Excerpt to read:
--- --- ---

At the same time, the administration has been canceling funding for lifesaving scientific and medical research. In November, JAMA Internal Medicine published “Clinical Trials Affected by Research Grant Terminations at the National Institutes of Health.” It said that “in the first half of 2025, the N.I.H. terminated grants supporting 383 unique clinical trials, affecting 74,311 individuals.”  
In an accompanying commentary, two researchers, Dr. Teva D. Brender and Dr. Cary P. Gross, wrote about the JAMA study: 
There is a more direct and sobering impact of premature and scientifically unjustifiable trial terminations: the violation of foundational ethical principles of human participant research. First and foremost, it is betrayal of the fundamental principles of informed consent for research” and “participants who have been exposed to an intervention in the context of a trial may be harmed by its premature withdrawal or inadequate follow-up and monitoring for adverse effects. 
In the October 2025 issue of Nature Medicine, Marianne Guenot reported that “at least 148 clinical trials have been impacted, with over 138,000 patients due to be enrolled or already enrolled,” as a result of cancellations. 
The word “impacted” falls far short of what’s needed to describe the plight of those 138,000 patients. 
In their steadfast disregard for scientific study, Trump and his appointees have purposely elevated unfounded fears of vaccines, effectively guaranteeing more childhood illness and infection epidemics. 
In addition to policies inducing sickness and death, Trump has undermined America’s ability to compete with China on clean energy. 
In September, CarbonCredits.com, an energy news platform, published “The A.I. Energy War: How China’s Solar and Nuclear Outshine the U.S.,” summing up the problem nicely. 
“China is on track for 1,400 GW, while the U.S. will reach only about 350 GW.” 
“China plans to add 212 gigawatts of solar and 51 GW of wind, compared to less than 100 GW combined” in the United States.

--- --- ---

Supplied data:
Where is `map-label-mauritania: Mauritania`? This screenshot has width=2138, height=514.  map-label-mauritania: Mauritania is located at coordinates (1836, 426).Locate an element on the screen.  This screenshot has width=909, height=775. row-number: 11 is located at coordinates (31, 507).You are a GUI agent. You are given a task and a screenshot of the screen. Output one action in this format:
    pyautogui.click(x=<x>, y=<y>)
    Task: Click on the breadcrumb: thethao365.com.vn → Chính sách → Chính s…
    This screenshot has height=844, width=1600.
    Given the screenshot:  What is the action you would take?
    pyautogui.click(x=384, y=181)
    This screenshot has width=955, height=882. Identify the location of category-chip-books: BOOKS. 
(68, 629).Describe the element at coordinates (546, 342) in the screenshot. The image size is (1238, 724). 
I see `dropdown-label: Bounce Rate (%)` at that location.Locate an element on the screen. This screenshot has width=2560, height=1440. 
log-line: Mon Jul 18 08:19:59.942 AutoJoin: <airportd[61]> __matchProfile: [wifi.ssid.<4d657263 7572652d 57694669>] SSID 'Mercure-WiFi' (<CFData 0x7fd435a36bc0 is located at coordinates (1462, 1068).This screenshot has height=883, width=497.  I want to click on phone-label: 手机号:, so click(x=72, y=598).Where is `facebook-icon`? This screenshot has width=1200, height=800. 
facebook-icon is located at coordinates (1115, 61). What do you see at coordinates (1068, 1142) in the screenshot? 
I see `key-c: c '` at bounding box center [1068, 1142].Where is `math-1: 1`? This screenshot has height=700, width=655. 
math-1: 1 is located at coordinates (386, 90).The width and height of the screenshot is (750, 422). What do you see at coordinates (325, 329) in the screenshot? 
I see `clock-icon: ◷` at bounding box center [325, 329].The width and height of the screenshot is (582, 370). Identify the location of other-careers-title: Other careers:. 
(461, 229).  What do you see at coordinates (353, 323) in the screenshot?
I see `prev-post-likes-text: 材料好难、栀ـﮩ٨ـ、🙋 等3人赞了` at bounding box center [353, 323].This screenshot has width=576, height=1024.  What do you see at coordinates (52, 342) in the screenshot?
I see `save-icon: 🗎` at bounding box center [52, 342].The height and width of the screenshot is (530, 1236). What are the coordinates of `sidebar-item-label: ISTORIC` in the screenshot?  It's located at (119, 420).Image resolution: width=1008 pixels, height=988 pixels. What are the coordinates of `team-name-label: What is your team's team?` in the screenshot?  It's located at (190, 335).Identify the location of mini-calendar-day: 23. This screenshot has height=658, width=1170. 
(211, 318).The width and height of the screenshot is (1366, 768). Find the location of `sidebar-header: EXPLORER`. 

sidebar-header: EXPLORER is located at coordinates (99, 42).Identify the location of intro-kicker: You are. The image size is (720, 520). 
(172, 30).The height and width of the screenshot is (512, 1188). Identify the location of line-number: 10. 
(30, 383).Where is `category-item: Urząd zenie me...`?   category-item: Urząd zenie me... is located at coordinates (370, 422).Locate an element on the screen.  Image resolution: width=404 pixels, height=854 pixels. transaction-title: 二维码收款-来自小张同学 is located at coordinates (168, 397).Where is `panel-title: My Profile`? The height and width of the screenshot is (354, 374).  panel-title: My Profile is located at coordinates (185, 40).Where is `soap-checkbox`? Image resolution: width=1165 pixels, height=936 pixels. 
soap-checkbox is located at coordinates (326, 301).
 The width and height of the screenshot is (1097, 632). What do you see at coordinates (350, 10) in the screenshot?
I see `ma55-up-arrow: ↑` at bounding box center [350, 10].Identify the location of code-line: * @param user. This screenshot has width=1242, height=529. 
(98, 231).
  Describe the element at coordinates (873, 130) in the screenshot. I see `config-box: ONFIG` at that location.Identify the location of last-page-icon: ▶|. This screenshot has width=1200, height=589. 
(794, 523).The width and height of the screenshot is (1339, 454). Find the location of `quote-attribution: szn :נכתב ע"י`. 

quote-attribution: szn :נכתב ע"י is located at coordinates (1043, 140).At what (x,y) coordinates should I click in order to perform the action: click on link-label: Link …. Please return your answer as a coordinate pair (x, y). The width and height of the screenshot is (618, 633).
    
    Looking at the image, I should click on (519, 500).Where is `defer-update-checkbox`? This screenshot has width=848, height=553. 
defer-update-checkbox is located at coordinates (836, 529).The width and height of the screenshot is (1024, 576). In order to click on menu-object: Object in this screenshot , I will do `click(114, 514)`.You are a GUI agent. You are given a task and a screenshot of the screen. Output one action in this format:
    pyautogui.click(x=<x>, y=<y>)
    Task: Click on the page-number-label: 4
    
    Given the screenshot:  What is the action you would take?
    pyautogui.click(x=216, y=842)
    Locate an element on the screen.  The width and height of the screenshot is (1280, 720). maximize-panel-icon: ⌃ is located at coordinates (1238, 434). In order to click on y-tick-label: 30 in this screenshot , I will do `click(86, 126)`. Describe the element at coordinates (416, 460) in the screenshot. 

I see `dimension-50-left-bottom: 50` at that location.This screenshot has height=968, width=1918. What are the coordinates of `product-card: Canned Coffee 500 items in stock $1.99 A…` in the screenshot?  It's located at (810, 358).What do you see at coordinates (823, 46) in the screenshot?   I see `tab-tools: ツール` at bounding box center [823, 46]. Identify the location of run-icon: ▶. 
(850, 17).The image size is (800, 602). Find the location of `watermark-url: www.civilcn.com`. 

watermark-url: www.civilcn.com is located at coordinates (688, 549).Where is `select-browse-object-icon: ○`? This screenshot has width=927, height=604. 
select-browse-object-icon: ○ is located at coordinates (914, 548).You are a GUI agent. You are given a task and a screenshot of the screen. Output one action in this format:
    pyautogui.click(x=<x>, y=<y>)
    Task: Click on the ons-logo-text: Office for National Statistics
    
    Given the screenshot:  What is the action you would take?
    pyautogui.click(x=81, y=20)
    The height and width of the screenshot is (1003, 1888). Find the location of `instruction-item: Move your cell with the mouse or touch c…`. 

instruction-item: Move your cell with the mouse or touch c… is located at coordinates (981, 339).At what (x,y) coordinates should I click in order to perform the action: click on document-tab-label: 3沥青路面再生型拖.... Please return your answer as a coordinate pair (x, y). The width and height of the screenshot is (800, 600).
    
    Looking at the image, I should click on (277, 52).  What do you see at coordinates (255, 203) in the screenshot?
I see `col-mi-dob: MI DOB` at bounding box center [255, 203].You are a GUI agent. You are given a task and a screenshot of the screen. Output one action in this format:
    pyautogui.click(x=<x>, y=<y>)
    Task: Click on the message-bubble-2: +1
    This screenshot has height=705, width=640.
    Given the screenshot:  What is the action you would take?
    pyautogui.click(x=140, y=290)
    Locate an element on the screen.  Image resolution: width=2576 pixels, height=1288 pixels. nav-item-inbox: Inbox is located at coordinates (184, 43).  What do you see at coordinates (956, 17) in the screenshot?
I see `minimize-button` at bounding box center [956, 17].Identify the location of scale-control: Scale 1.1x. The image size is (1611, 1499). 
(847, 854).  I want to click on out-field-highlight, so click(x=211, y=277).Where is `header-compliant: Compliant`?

--- --- ---

Aim of the exercise: According to the excerpt on research grant cuts, how many unique clinical trials lost N.I.H. grant support in the first half of 2025? The listing comes from a different source than the text.

Response to this task: 383 unique clinical trials, affecting 74,311 individuals.